Glaucoma is not a disease you think about in children, and although this is rare in younger patients, it is still a condition that can occur. Your optometrist can help you diagnose and co-manage this condition with your eye specialist.
Glaucoma: An Overview
Our optic nerve is a cable of nerve fibres that transmits all visual information to the brain. Damage to the optic nerve fibres causes gradual vision loss, first to the peripheral vision and progressing towards the centre of vision. One of the causes of glaucoma is increased eye pressure, where the eye’s natural fluid builds up and presses into the optic nerve, causing these delicate nerve fibres to die. Optic nerve fibres, unlike other nerve fibres, cannot regenerate or repair themselves.
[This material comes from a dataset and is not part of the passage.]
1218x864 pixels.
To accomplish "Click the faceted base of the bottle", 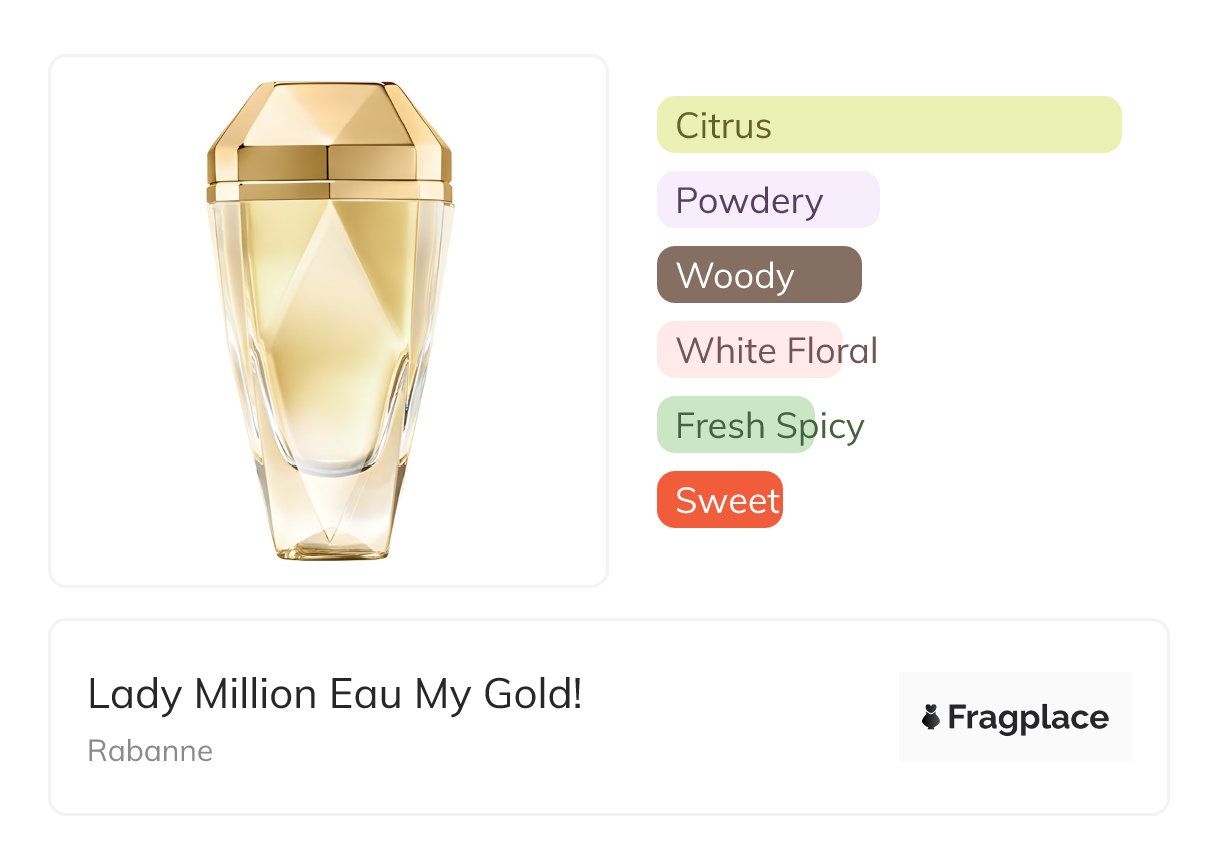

When optic nerve fibres die, areas of vision die with them.
Glaucoma is usually an older person’s disease, but it can happen to children. Childhood glaucoma is mainly congenital—it could be inherited or due to an incorrect development of the drainage system of the eye before birth. Most cases of glaucoma in children are classified as a primary glaucoma, or the glaucoma has no specific identifiable cause. However, a child can also develop glaucoma after eye surgeries, like surgery for congenital cataract, or glaucoma secondary to iritis. Glaucoma associated with a specific condition or disease is called a secondary glaucoma.
Studies show that children with glaucoma often have a family history of glaucoma.
Symptoms of glaucoma in children vary from child to child. Sometimes the child will not show any symptoms at all.
Symptoms can include:
- cloudy cornea
- enlarged eye and cornea
- excessive tearing from the eyes
- light sensitivity
- vision loss
- secondary symptoms like irritability, appetite loss, vomiting
Myopia and Glaucoma
There is a risk factor in children who are short-sighted to develop glaucoma (when they get older). So if your child has myopia, we need to be aware that their risk factor for developing glaucoma when they get older is higher.
Dr Soojin Nam, behavioural optometrist at Eyecare Kids, said,
Myopia—even mild and moderate myopia—has been associated with an increased prevalence of glaucoma. In the same Australian study mentioned above, glaucoma was found in 4.2 percent of eyes with mild myopia and 4.4 percent of eyes with moderate-to-high myopia, compared with 1.5 percent of eyes without myopia.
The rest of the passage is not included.